## Document segment
———

It was also confirmed those who had been disadvantaged by the allocation system had the option to seek compensation with the Crown.
The allocation system, also known as the MIQ lottery system, was implemented to allow Kiwis overseas to book a room to isolate or quarantine in on their return to New Zealand to reduce the chance of Covid-19 transmission.
The system faced regular criticism for its inability to effectively prioritise those most in need of returning to New Zealand.
One of the most reported cases was that of journalist Charlotte Bellis, who was initially refused an emergency MIQ spot, despite being stuck in Taliban-controlled Afghanistan while pregnant. She was eventually granted an emergency spot after mounting public pressure.
In April, the High Court found that the MIQ system didn’t allow for individual circumstances to be considered and prioritised, and examples of extreme delays were not prioritised.
Justice Jillian Mallon said the Government had failed to show why an online system couldn’t have prioritised New Zealand citizens or those who had faced significant delay.

———

## Directions for this task
According to the passage on New Zealand's MIQ allocation, what other name was the allocation system known by?

## Data extract
———

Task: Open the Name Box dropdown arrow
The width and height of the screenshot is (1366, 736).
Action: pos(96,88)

———

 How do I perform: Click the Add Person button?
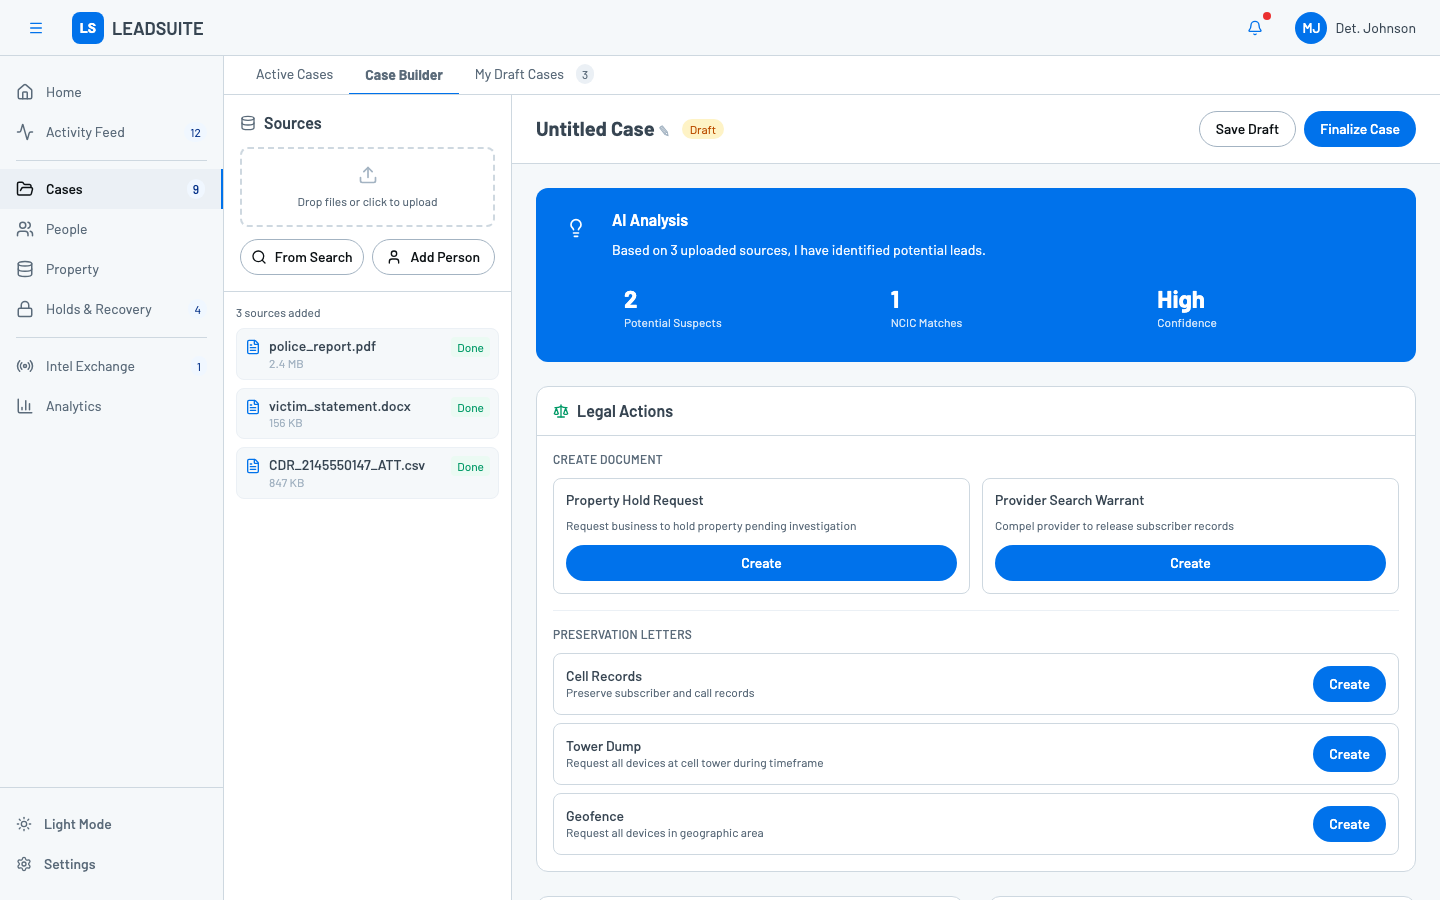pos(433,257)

———

## Response for this exercise
The MIQ lottery system.